:: Requirements ::
Take the lines below that start with the one containing "Given: Open the page Preview" and end with the one containing "Action: click(x=356, y=181)", and write them as a JSON list of strings with one string per line and no blank lines. Leave the pictures out.

[Start Rows]

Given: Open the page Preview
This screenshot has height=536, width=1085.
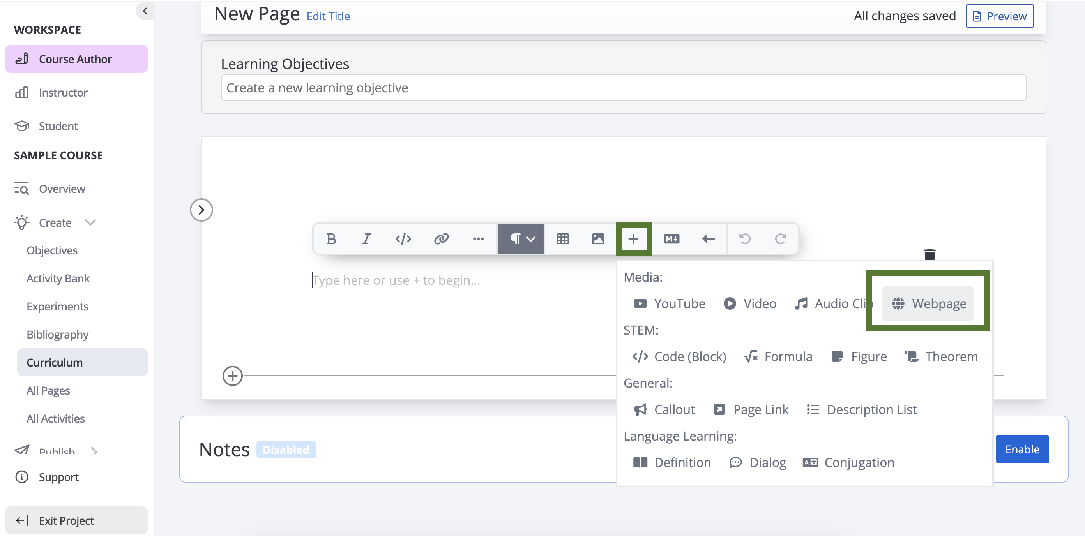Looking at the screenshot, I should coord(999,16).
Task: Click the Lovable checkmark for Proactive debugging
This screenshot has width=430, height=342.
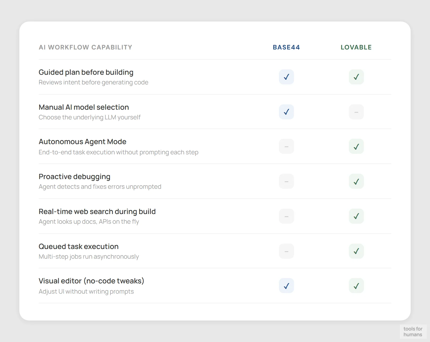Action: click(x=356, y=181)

[End Rows]
[Start Rows]

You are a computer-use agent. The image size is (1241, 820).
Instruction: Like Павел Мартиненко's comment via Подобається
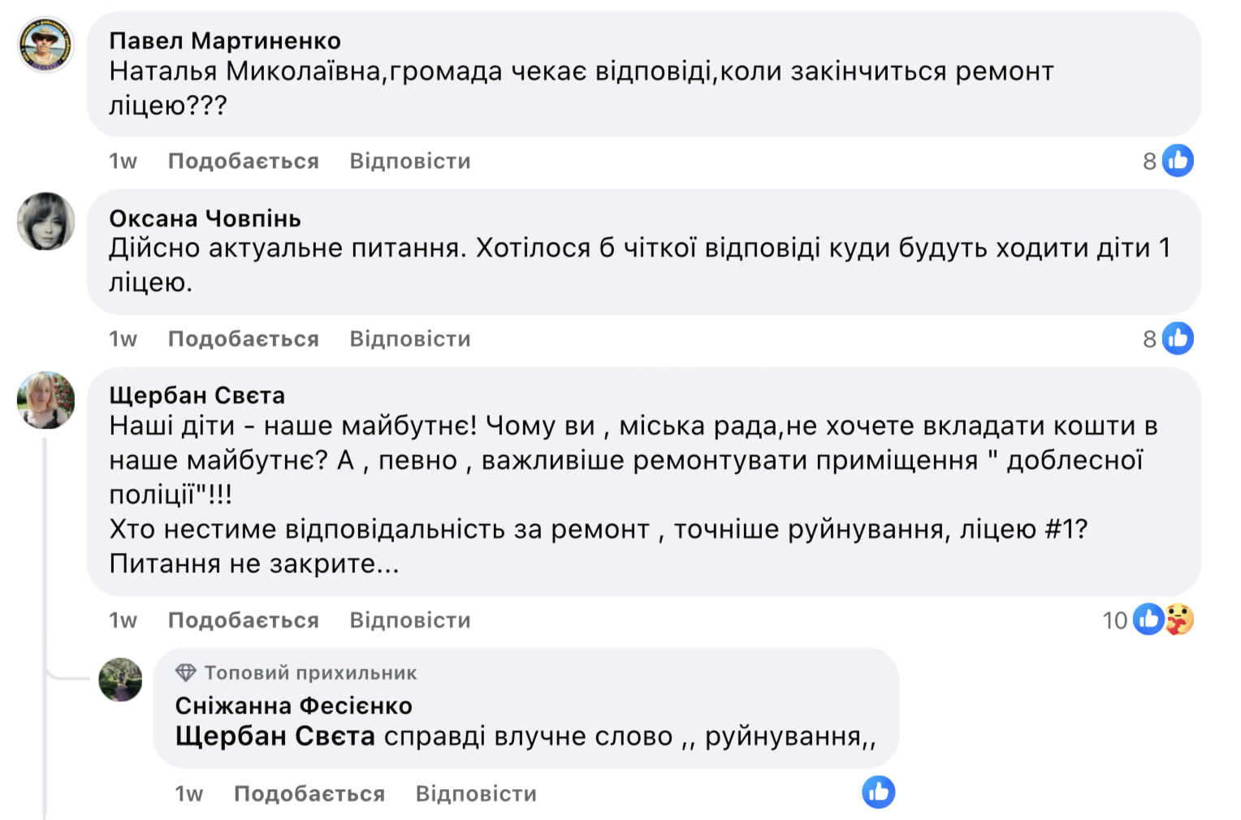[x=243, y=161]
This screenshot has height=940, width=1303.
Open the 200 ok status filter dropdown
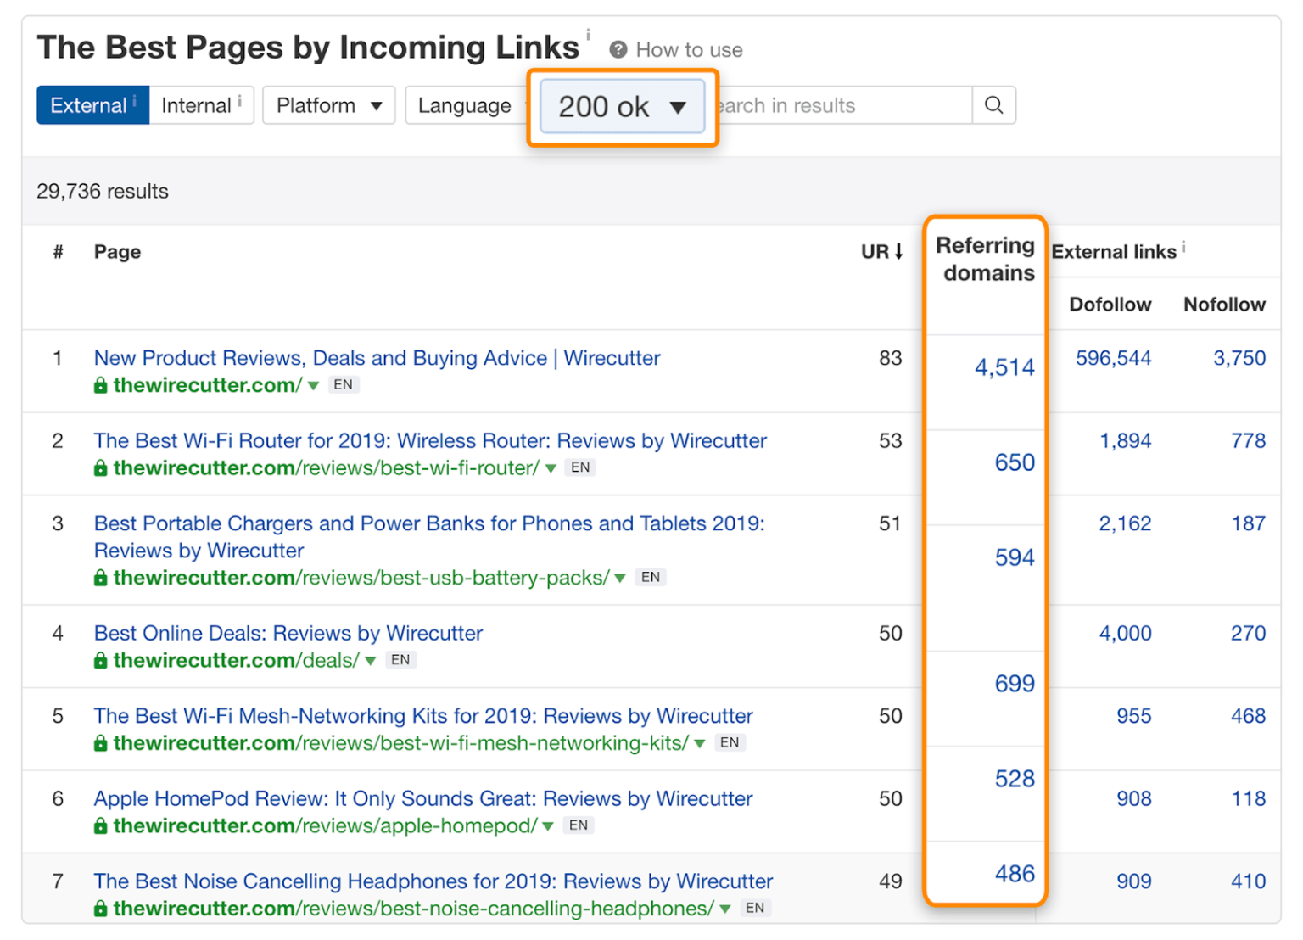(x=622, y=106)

[End Rows]
[Start Rows]

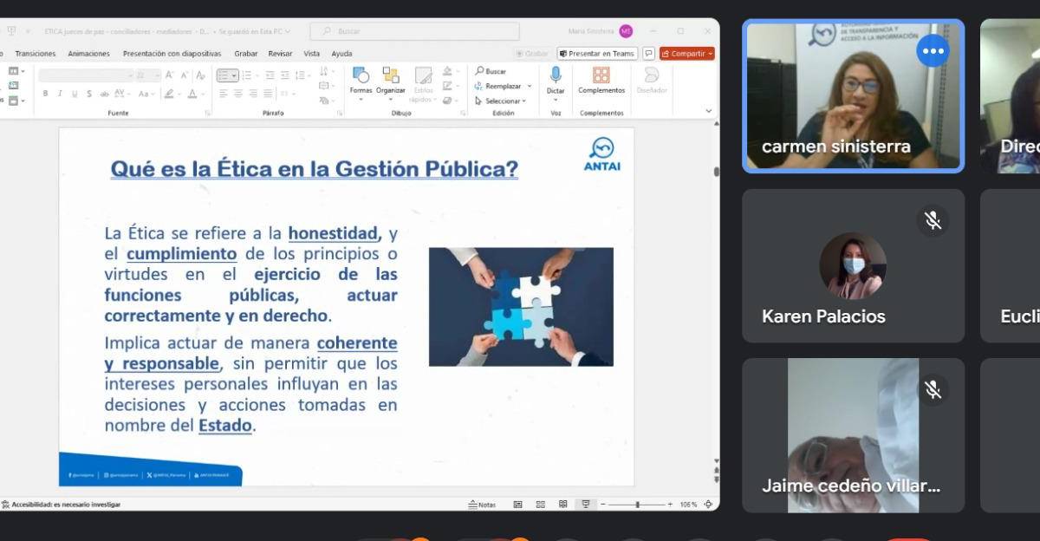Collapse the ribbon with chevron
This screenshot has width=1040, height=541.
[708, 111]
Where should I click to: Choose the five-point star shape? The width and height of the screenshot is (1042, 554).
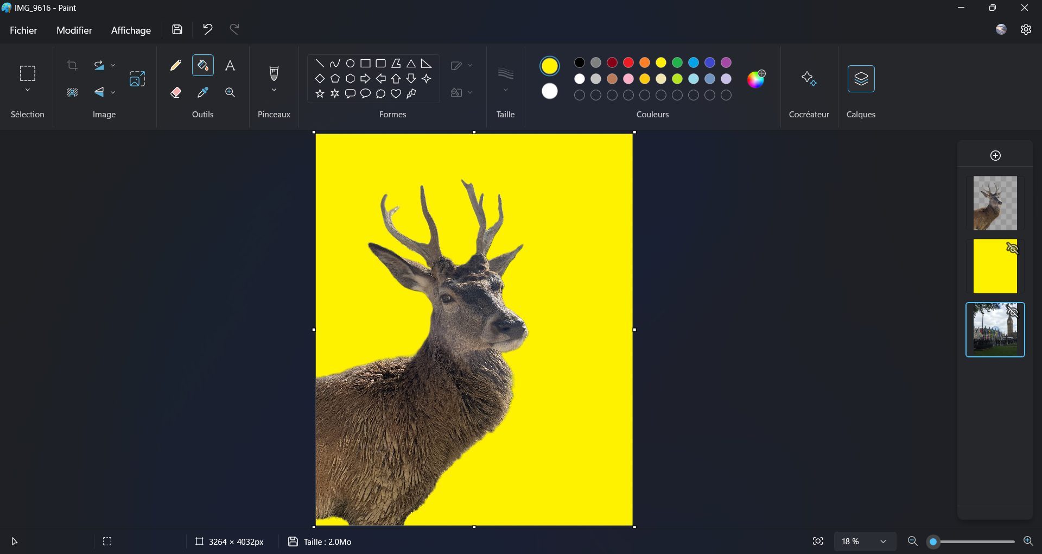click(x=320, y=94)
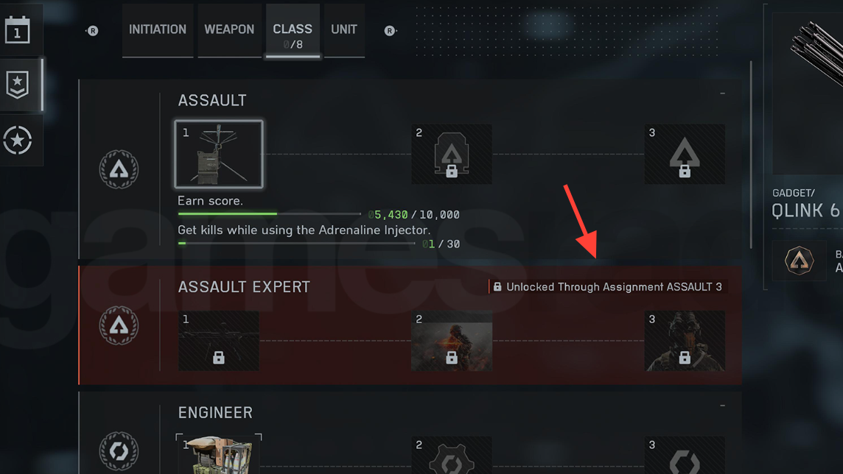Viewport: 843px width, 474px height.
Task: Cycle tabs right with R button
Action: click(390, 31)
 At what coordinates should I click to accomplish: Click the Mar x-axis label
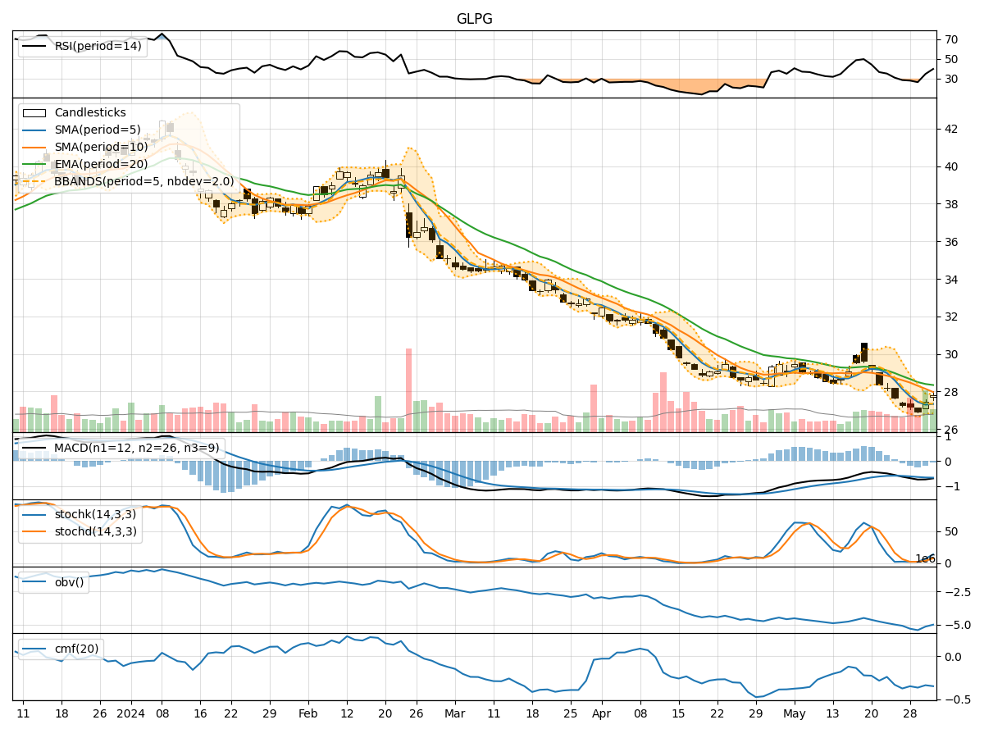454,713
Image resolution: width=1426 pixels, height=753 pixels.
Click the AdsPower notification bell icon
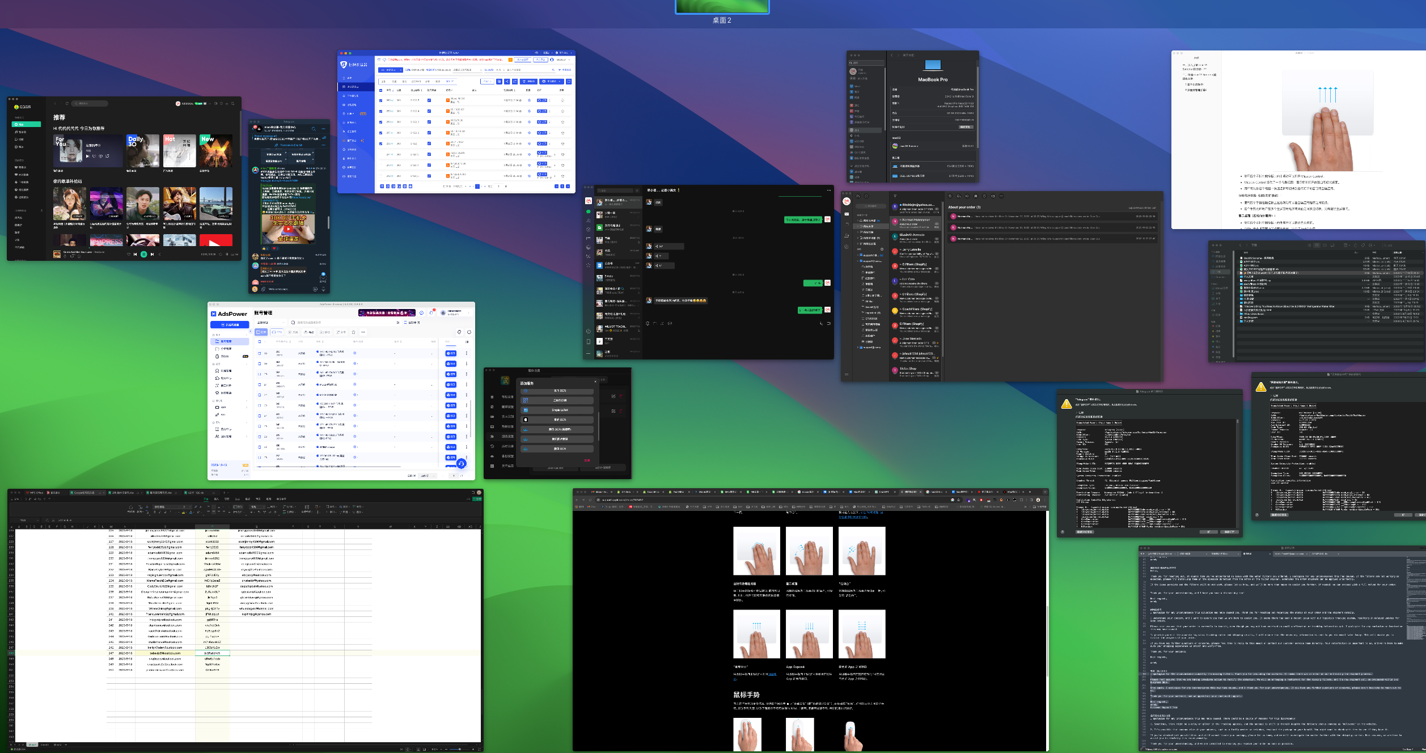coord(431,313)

[End Rows]

:: Response to the task ::
[
  "Given: Open the page Preview",
  "This screenshot has height=536, width=1085.",
  "Looking at the screenshot, I should coord(999,16).",
  "Task: Click the Lovable checkmark for Proactive debugging",
  "This screenshot has width=430, height=342.",
  "Action: click(x=356, y=181)"
]